Backups failing despite apparently good connection.

m_w · Apr 4, 2025

I'm encountering an issue with backups failing that i can't seem to find a solution to (a week of fiddling and searching....).
Hoping someone might have some insight or can point me in a better direction.

Versions: 3.3.3, 8.3.3

PBS: VM on TrueNAS, Datastore iSCSI share on that box (>30TB available).
Remotes: Baremetal in remote datacenters.
VPN between using Cloudflare Warp->Warp. MTUs set to 1280.

Problem is consistent. Connection between clients and PBS seem to be solid.
It consistently writes a couple of files and then fails when it tries to move the image data.
Keeps trying for ~10 minutes, then gives up and deletes what it had sent.

Exactly the same thing for VMs or LXCs and from multiple remotes.
The fact that it writes some files would seem to indicate there isn't a permissions issue (or a connection issue...).

I'm stumped.

Client Log:

INFO: starting new backup job: vzdump 631 --mode snapshot --notification-mode auto --notes-template '{{guestname}}' --node [[REDACT]] --storage pxmx-bkup-srv.[[REDACT]] --remove 0

INFO: Starting Backup of VM 631 (qemu)
INFO: Backup started at 2025-04-04 13:29:11
INFO: status = stopped
INFO: backup mode: stop
INFO: ionice priority: 7
INFO: VM Name: [[REDACT]]
INFO: include disk 'scsi0' 'local:631/vm-631-disk-0.qcow2' 500G
INFO: snapshots found (not included into backup)
INFO: creating Proxmox Backup Server archive 'vm/631/2025-04-04T13:29:11Z'
INFO: starting kvm to execute backup task
INFO: started backup task '0ef1245e-5009-47de-b741-bb0ad37a2a8f'
INFO: scsi0: dirty-bitmap status: created new
INFO: 0% (400.0 MiB of 500.0 GiB) in 3s, read: 133.3 MiB/s, write: 104.0 MiB/s
INFO: 0% (428.0 MiB of 500.0 GiB) in 15m 53s, read: 30.2 KiB/s, write: 30.2 KiB/s
ERROR: backup write data failed: command error: write_data upload error: pipelined request failed: timed out
INFO: aborting backup job
INFO: stopping kvm after backup task

ERROR: Backup of VM 631 failed - backup write data failed: command error: write_data upload error: pipelined request failed: timed out

INFO: Failed at 2025-04-04 13:45:07
INFO: Backup job finished with errors
TASK ERROR: job errors

PBS Log:
Apr 04 07:45:07 pxmx-bkup-srv proxmox-backup-proxy[694]: removing failed backup
Apr 04 07:45:07 pxmx-bkup-srv proxmox-backup-proxy[694]: backup failed: connection error: bytes remaining on stream

Apr 04 07:29:45 pxmx-bkup-srv proxmox-backup-proxy[694]: error during snapshot file listing: 'unable to load blob '"/mnt/datastore/pxmx-bkup/ns/gth/vm/631/2025-04-04T13:29:11Z/index.json.blob"' - No such file or directory (os error 2)'

Apr 04 07:29:13 pxmx-bkup-srv proxmox-backup-proxy[694]: add blob "/mnt/datastore/pxmx-bkup/ns/gth/vm/631/2025-04-04T13:29:11Z/qemu-server.conf.blob" (372 bytes, comp: 372)

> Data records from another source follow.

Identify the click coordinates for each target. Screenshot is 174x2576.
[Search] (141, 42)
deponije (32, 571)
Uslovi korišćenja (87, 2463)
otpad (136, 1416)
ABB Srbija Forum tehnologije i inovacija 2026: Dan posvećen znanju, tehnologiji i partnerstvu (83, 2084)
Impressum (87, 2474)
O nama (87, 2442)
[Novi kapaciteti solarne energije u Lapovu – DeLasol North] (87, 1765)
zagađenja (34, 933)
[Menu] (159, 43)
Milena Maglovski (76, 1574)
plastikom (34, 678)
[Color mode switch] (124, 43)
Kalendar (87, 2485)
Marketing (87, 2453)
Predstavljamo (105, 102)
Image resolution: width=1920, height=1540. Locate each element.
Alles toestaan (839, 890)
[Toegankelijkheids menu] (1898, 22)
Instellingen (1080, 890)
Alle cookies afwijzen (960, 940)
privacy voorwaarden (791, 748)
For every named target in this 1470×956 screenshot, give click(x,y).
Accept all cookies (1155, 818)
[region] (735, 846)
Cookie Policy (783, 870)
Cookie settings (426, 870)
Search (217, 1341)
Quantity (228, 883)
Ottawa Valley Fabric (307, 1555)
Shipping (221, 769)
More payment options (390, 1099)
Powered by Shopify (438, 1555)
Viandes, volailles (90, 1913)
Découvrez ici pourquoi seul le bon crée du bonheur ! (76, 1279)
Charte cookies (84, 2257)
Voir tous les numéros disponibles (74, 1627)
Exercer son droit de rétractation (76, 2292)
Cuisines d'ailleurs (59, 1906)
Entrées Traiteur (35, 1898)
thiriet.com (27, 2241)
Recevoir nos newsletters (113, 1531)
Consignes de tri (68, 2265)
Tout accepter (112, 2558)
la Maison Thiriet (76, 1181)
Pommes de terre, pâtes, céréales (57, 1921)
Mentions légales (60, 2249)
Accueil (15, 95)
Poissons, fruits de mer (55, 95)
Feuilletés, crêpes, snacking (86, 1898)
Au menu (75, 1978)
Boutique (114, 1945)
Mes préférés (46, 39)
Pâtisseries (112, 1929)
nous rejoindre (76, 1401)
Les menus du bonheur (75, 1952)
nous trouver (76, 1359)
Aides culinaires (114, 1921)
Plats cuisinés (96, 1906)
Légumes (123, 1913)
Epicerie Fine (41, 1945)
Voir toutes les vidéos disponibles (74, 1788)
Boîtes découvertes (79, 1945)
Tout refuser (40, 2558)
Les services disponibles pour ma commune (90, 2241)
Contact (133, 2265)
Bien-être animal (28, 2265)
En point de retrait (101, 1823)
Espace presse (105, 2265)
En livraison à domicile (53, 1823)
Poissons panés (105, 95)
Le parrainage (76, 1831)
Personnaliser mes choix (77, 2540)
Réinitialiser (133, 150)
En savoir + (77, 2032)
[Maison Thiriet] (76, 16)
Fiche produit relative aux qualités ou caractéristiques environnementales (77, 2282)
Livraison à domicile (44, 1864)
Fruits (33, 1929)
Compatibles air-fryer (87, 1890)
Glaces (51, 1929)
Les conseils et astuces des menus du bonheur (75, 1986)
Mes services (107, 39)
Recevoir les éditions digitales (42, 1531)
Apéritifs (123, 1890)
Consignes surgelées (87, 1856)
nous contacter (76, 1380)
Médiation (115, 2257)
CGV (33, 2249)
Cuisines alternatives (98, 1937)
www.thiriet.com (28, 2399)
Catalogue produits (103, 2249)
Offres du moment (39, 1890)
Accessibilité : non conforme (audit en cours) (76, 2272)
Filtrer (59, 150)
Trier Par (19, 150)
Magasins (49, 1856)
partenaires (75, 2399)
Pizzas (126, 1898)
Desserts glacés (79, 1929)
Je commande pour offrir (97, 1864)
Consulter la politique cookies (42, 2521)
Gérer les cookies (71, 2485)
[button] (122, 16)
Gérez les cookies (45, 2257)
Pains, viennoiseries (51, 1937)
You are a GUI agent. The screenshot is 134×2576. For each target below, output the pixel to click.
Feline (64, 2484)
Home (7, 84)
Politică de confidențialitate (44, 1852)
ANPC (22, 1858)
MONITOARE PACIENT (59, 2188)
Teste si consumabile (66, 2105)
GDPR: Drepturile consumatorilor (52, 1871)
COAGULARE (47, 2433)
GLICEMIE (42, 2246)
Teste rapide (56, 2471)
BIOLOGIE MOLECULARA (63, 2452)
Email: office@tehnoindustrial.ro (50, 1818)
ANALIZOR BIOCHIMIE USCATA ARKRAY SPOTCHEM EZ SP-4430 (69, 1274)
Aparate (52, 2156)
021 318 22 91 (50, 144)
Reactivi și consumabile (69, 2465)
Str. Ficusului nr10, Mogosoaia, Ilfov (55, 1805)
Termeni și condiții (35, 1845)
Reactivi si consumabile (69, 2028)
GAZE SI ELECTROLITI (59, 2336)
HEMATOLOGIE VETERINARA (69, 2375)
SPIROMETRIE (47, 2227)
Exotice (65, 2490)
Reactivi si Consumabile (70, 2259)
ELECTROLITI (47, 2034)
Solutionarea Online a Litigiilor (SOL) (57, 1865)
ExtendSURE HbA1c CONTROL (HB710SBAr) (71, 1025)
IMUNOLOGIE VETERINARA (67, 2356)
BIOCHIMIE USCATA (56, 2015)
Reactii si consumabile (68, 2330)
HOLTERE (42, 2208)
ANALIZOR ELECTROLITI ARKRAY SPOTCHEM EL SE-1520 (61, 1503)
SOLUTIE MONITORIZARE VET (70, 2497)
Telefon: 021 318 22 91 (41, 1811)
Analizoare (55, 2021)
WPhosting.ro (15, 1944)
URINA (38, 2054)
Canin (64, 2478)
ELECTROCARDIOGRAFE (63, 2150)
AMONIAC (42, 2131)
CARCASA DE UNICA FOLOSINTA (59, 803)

Apr 04 07:29:13 pxmx-bkup-srv proxmox-backup-proxy[694]: created new fixed index 1 ("ns/gth/vm/631/2025-04-04T13:29:11Z/drive-scsi0.img.fidx")

Apr 04 07:29:13 pxmx-bkup-srv proxmox-backup-proxy[694]: starting new backup on datastore 'truenas-pxmx-bkup' from ::ffff:10.63.1.100: "ns/gth/vm/631/2025-04-04T13:29:11Z"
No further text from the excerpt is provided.